- Problems to solve -
(a) From the passage on the pirate La Buse, output verbatim the part that opens with the words containing "On board the" and closes with "(The Victorious).".
(b) According to the passage on the pirate La Buse, what name did La Vierge du Cap receive after it was refitted and refurbished?

- Quoted text -
--- Begin ---

Olivier Levasseur is an authentic pirate nicknamed "The Buzzard" because of the way he attacks his victims.
Who more authentic than the pirate La Buse?!
His treasure comprises his classic authentic pirate's image, a booty of pearls, diamonds, gold and silver dishes, encrypted messages,
caves, a mysterious island, and maps where hideouts abound!
La Buse the famous pirate skimmed the Indian Ocean at the beginning of the 18th century. He supposedly hid a treasure estimated at
4.5 billion Euros somewhere in the Réunion Island. Still today researchers and scientists are looking for this treasure preciously
conserved for over 280 years.
Olivier Levasseur was born in Calais at the end of the 17th century. In 1721 La Buse was associated with the English pirate Taylor.
During the month of April they captured Portuguese vessel La Vierge du Cap (The Virgin of the Cape), that
had sought shelter from a storm in Saint-Denis harbour (Bourbon Island) with 72 canons.
On board the vessel were the count Ericeira, the vice king of India and Goa's archbishop. La Buse demand a ransom for the
vice king, but acquired items of priceless value: rivers of diamonds, jewelry, pearls, gold and silver bars, furniture, fabrics, sacred
vases, chests of gemstones, and the golden stick of GOA dotted with rubies weighing a hundred or so kilos, all estimated at 4.5
billion Euros.
La Vierge du Cap (The Virgin of the Cape), refitted and refurbished, became La Buse's vessel and was named Le Victorieux
(The Victorious).

--- End ---

- Entries supplied -
--- Begin ---

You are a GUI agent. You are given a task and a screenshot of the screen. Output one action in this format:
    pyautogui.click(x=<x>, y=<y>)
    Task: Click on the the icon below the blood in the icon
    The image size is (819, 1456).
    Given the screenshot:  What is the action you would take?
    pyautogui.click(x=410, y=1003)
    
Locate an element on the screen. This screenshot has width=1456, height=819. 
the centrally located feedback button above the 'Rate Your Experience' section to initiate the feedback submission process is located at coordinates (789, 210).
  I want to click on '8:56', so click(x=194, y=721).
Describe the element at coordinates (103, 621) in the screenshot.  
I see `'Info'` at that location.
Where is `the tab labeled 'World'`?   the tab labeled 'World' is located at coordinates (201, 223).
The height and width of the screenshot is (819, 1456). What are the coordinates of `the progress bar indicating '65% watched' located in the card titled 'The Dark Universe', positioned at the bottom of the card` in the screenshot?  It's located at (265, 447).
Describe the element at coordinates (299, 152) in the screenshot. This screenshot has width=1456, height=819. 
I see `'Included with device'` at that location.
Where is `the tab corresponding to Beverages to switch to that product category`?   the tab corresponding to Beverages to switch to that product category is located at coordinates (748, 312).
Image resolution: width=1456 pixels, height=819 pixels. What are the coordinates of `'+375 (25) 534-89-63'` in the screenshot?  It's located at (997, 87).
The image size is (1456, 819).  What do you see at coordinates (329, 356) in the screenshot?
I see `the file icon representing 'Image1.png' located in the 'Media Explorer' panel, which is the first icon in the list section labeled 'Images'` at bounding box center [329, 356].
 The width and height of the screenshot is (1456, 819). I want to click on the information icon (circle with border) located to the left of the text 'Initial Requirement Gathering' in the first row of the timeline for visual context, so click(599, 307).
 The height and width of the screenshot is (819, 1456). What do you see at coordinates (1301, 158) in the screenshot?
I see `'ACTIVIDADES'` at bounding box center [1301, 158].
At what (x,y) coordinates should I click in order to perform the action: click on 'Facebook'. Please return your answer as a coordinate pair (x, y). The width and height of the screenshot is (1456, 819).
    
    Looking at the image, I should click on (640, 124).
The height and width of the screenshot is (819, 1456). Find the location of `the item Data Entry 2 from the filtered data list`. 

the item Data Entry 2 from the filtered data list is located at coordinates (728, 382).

--- End ---

- Response list -
(a)
On board the vessel were the count Ericeira, the vice king of India and Goa's archbishop. La Buse demand a ransom for the
vice king, but acquired items of priceless value: rivers of diamonds, jewelry, pearls, gold and silver bars, furniture, fabrics, sacred
vases, chests of gemstones, and the golden stick of GOA dotted with rubies weighing a hundred or so kilos, all estimated at 4.5
billion Euros.
La Vierge du Cap (The Virgin of the Cape), refitted and refurbished, became La Buse's vessel and was named Le Victorieux
(The Victorious).

(b) Le Victorieux (The Victorious)